(Records supplied begins)

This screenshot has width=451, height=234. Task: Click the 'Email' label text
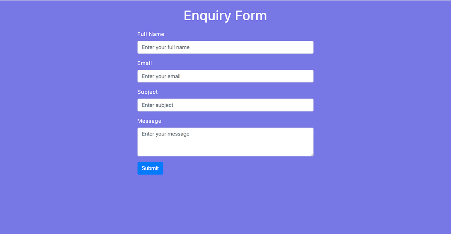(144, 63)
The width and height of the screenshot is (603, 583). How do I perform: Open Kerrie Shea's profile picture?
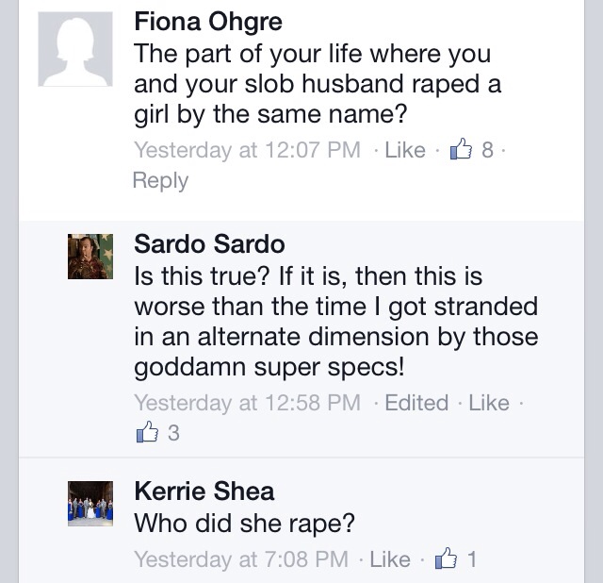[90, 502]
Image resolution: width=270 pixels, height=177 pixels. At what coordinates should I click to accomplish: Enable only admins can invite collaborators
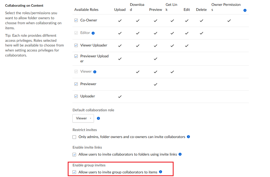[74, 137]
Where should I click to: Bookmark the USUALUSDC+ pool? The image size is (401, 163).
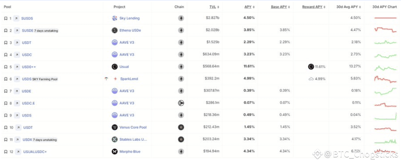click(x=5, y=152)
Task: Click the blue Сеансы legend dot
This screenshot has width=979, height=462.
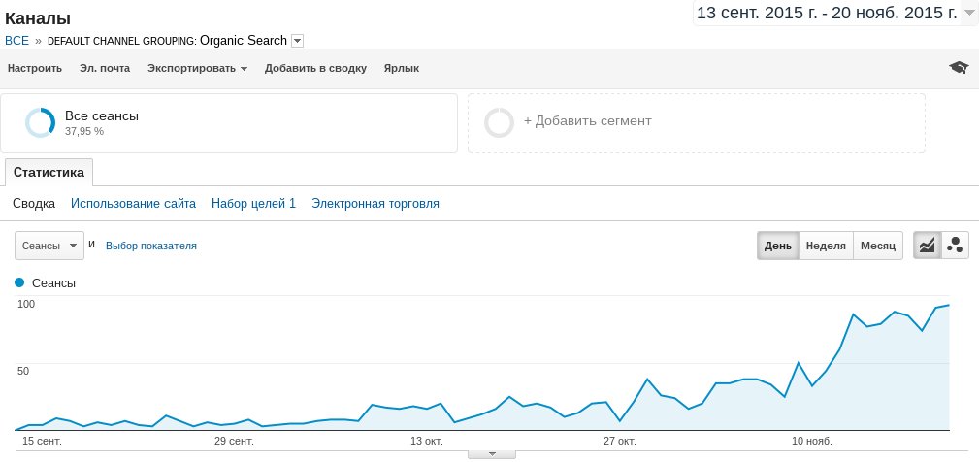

(Records supplied ends)

**Problem**
Images aside, return each entry above precisely as it stands.

**Result for this exercise**
This screenshot has width=451, height=234. Task: Click the 'Email' label text
(144, 63)
The width and height of the screenshot is (603, 583). How do I perform: Open Kerrie Shea's profile picture?
[90, 502]
Image resolution: width=270 pixels, height=177 pixels. At what coordinates should I click to accomplish: Enable only admins can invite collaborators
[74, 137]
Where should I click to: Bookmark the USUALUSDC+ pool? The image size is (401, 163).
click(x=5, y=152)
Task: Click the blue Сеансы legend dot
This screenshot has width=979, height=462.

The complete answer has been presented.